There Is No Such Thing As Bad Weather

“There is no such thing as bad weather, there is only bad gear”.

This was some of the best advice I have ever received with respect to being a photographer. I met BBC and National Geographic photographer Ian Kellett while assisting with Alexandra Cousteau’s Expedition Blue Planet in 2010 on their visit to New Brunswick. Ian wanted to visit Deer Island in October on a very cold and damp day and I don’t remember exactly what I said when he asked about going but obviously it had something to do with the weather conditions based on his response.

I was reminded again this week how good Ian’s advice was. The Maritimes have been experiencing a week-long cold snap. It’s been so cold that schools have kept kids in for lunch and some schools have cancelled classes all together. The temperatures have been near or below -20 Celsius (-30 with the wind chill) which has been a similar temperature to places like Iqaluit in Nunavut. It was actually warmer this week in Whitehorse in the Yukon than here in New Brunswick.

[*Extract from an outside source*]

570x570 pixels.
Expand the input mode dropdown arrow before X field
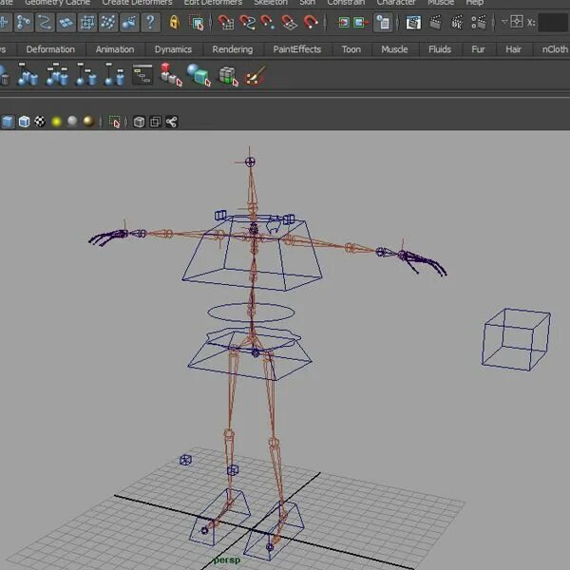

Fortunately the cold weather has brought an upside. The mornings on The Bay of Fundy have produced a week of some of the most spectacular sunrises I’ve ever seen. As the cold air moved across the normally colder water, it has created a lot of very heavy sea fog or sea smoke as it is sometimes called. I decided that I would venture out on a few mornings to see what I could record with my camera. Of the two days of shooting, the image below of Partridge Island is my favourite. To provide some scale, Partridge Island is approximately 24 acres in size and the lighthouse stands about four storeys tall. In some places the fog reached close the height of the base of the lighthouse.

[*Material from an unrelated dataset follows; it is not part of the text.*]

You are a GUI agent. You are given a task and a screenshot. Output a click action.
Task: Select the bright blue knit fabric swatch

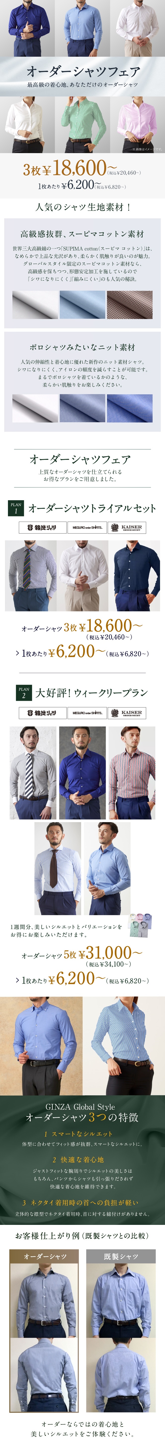(130, 408)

The Cold And The Beautiful

“The Cold And The Beautiful”

It was likely one of the coldest weeks in recent years that I’ve gone shooting. The two days I went out to try and get a shot of Partridge Island it was so cold that even with a hat and two hoods it was only tolerable to be out of about ten to fifteen minutes at a time. I found that I was short of breath after climbing a couple of flights of stairs to shoot this image.

During my twenty years of photography winter has likely presented the most challenges and the temperatures have been some of the most difficult situations to shoot in. Ian was right; your gear and clothing can make all the difference between getting the shot or not.

Time of Reflection

“God’s miracles are to be found in nature itself; the wind and waves, the wood that becomes a tree – all of these are explained biologically, but behind them is the hand of God.”   Ronald Reagan

Fall is a bitter sweet time for me. It means the end of hot summer nights, the end of beach combing days and late evening sunsets.  It means that winter is soon to arrive with snow and ice and minus 20 degree (minus 40 with the wind-chill) days.  But it also brings spectacular colors and frosty designs that come with the change of temperature.  It means I need to get out as much as possible with my family to enjoy a cool hike and all the sights and wildlife that summer foliage conceals. I’ll admit that with the onset of colder weather I become a little bear-like and take the odd photographic hibernation.

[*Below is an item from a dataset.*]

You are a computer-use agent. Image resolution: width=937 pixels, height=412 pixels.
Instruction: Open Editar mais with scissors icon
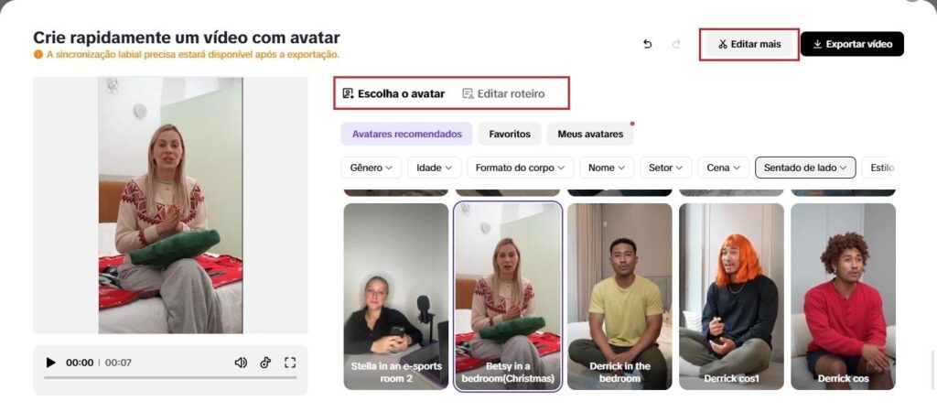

Park Point Reflection, Deer Island, New Brunswick

Through out the year I love to look for images of water or create images from reflections in the water. This is especially true in the fall with the change of season bringing bright colours, leafless trees and newly formed ice. The addition of fog coming off the local rivers and the Bay of Fundy add to the drama of the scene.  There is something magnetic about the water to me.  Maybe I feel this way because we humans have such a dependence on it.

Heron - Lunnenburg, Nova Scotia

The reflections in a body of water seem to not only enhance the image but also emphasize the fragility of the places we live.  It seems ironic sometimes as I read the news there are so many in the world who are in dire need of rain and others who wish it would just stop.   As I’ve said before, when I create an image it’s with the hope that the viewer has a greater appreciation of the gift that God has given us.  This is especially true for our water.

Fall Reflections - Musquash Marsh, Musquash, New Brunswick

Last fall I had the opportunity to spend several days working with an organization called Blue Legacy that was started by Alexandra Cousteau.  During the few days I spent with Alexandra and her group I heard several amazing stories about water issues around the world.  Some are still sad while others have the potential for a happy ending, but we’ll have to wait and see.  In one of her speeches, Alexandra gave a suggestion that I made the point to do with my family this past summer.  If you want to show your family that water is not an inexhaustible resource take them to the lake or watershed that fills your tap.  It was a great object lesson for my kids.  When they looked at the lake it may have seemed enormous but when I explained that 50,000 people all need to share it, it started to look a whole lot smaller.

Sunset Reflection - Mud Lake Bog, Quispamsis, New Brunswick

The process for taking a photograph is no longer only about depth of field, focal length, or shutter speed; they have become secondary. For me it is about the time of reflection and appreciating the gift we have been given.